Una de las reclamaciones históricas de los familiares de las víctimas de residencias de la Comunidad de Madrid, cuyos seres queridos fallecieron en marzo de 2020 como consecuencia de los denominados protocolos de la vergüenza, es que todas las causas se acumulen en una sola.
Hace un par de meses, la Audiencia Provincial se negó, pero la asociación Marea de Residencias impugnó la decisión y el órgano jurídico se tendría que haber pronunciado el pasado jueves sobre si había cambiado su postura o la mantenía. Sin embargo, días después no hay noticias.
Una petición histórica
El entorno de los 7291 fallecidos en geriátricos en lo peor de la pandemia del Covid esperan que el próximo lunes tengan una respuesta, aunque no se muestran del todo confiados. Hablamos con Carmen López, portavoz de esta asociación, quien lamenta que “siempre se dilatan las cosas”.
“No hay que generalizar, pero si queremos generalizar, llevamos seis años con este proceso de justicia y es lento. Muy lento”, ratifica, si bien mantiene la confianza. “Queremos seguir teniéndola. Vamos a hacer fuerzas para que esto sea así, porque si no es caótico”, destaca, al igual que en otras veces. Así, enumera que tal y como transcurre ahora mismo el caso “se cita a las mismas personas en juzgados diferentes”, por poner un ejemplo, dando como resultado ese “caos”.
Con todo, recoge que “hay veces”, las menos, que los tiempos van más rápidos. “Un caso concreto en Collado Villalba, hubo unas testificales tal que un jueves y el lunes se estaba archivando la causa, por lo que no dio tiempo casi a deliberar sobre las testificales que hubo la semana anterior”, ejemplifica. “Esto es como todo”, concluye.
María Jesús Valero, presidenta de 7291 Verdad y Justicia, también dice a ElPlural.com que, como pronto, la Audiencia dirá algo el próximo lunes.
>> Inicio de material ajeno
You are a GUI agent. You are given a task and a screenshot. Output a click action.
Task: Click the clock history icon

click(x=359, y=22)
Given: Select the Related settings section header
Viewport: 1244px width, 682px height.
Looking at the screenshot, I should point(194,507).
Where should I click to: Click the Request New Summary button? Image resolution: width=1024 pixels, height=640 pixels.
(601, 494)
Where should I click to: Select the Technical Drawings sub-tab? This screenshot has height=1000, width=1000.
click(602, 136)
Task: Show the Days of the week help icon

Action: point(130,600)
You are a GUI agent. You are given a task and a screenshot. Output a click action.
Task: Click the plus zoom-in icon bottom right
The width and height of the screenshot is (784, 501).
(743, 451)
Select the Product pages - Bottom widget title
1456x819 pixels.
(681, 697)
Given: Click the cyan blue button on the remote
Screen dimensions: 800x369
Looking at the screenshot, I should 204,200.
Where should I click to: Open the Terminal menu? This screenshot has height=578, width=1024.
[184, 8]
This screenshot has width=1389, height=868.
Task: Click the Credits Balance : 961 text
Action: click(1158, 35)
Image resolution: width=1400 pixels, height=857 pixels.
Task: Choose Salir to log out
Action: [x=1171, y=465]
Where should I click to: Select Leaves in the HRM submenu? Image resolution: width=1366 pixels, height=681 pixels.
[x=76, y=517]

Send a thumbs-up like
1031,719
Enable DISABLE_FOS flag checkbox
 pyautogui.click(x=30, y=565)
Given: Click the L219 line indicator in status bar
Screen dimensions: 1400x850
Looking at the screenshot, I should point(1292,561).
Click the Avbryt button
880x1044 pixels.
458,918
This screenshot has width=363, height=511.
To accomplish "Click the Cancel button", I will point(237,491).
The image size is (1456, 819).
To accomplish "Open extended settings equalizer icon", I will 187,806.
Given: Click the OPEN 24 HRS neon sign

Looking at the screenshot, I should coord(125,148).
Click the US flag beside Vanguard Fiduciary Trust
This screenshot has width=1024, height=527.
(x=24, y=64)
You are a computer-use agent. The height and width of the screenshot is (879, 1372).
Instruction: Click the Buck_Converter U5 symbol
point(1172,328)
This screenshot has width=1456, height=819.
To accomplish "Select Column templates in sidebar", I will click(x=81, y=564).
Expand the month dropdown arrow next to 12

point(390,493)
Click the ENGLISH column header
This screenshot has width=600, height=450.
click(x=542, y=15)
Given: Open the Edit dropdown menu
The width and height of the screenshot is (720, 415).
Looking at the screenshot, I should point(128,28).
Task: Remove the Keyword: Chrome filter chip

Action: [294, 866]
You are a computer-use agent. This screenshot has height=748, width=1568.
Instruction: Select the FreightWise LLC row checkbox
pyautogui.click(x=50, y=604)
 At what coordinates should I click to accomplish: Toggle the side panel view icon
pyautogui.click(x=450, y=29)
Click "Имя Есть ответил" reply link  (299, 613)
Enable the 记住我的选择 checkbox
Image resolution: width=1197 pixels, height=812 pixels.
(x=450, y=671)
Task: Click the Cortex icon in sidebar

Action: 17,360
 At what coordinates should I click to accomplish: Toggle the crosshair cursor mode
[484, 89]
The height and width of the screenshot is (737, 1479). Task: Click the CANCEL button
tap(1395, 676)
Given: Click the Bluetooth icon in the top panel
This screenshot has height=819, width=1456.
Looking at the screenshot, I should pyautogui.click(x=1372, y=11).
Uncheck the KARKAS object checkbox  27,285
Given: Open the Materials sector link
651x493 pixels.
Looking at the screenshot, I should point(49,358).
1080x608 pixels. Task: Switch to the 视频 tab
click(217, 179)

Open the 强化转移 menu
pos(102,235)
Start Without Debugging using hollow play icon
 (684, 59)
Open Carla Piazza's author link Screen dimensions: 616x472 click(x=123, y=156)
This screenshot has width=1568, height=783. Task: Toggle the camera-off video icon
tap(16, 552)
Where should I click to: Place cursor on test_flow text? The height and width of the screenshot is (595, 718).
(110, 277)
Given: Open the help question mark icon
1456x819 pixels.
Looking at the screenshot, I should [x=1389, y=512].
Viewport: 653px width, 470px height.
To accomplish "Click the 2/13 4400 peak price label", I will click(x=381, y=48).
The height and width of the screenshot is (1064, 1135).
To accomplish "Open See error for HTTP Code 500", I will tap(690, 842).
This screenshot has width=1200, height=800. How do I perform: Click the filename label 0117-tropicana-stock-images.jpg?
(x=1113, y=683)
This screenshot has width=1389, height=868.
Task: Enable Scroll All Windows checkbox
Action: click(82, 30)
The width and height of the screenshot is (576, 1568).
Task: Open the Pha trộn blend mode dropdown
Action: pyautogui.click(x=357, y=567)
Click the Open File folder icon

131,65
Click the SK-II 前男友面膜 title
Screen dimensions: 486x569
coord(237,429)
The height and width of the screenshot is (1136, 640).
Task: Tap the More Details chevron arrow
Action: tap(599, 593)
En una extensa entrevista con este periódico, la responsable de la otra asociación mayoritaria de víctimas de residencias se pronunciaba en los mismos términos y detallaba a los lectores en qué punto se encontraba todo ahora.
“En principio, las 109 denuncias tendrían que haber estado dirigidas o investigadas por la Fiscalía Superior de la Comunidad de Madrid (…) Yo hice también una querella con Marea de Residencias que está desde noviembre de 2021 en el Tribunal Constitucional”, indicaba en primera instancia para explicar a continuación que “el delito no quiere decir que el resultado sea de muerte, sino que alude a la discriminación por sí misma” y que, “como eso es lo que han sufrido las 7291 personas, pretendían que fuera una sola causa”.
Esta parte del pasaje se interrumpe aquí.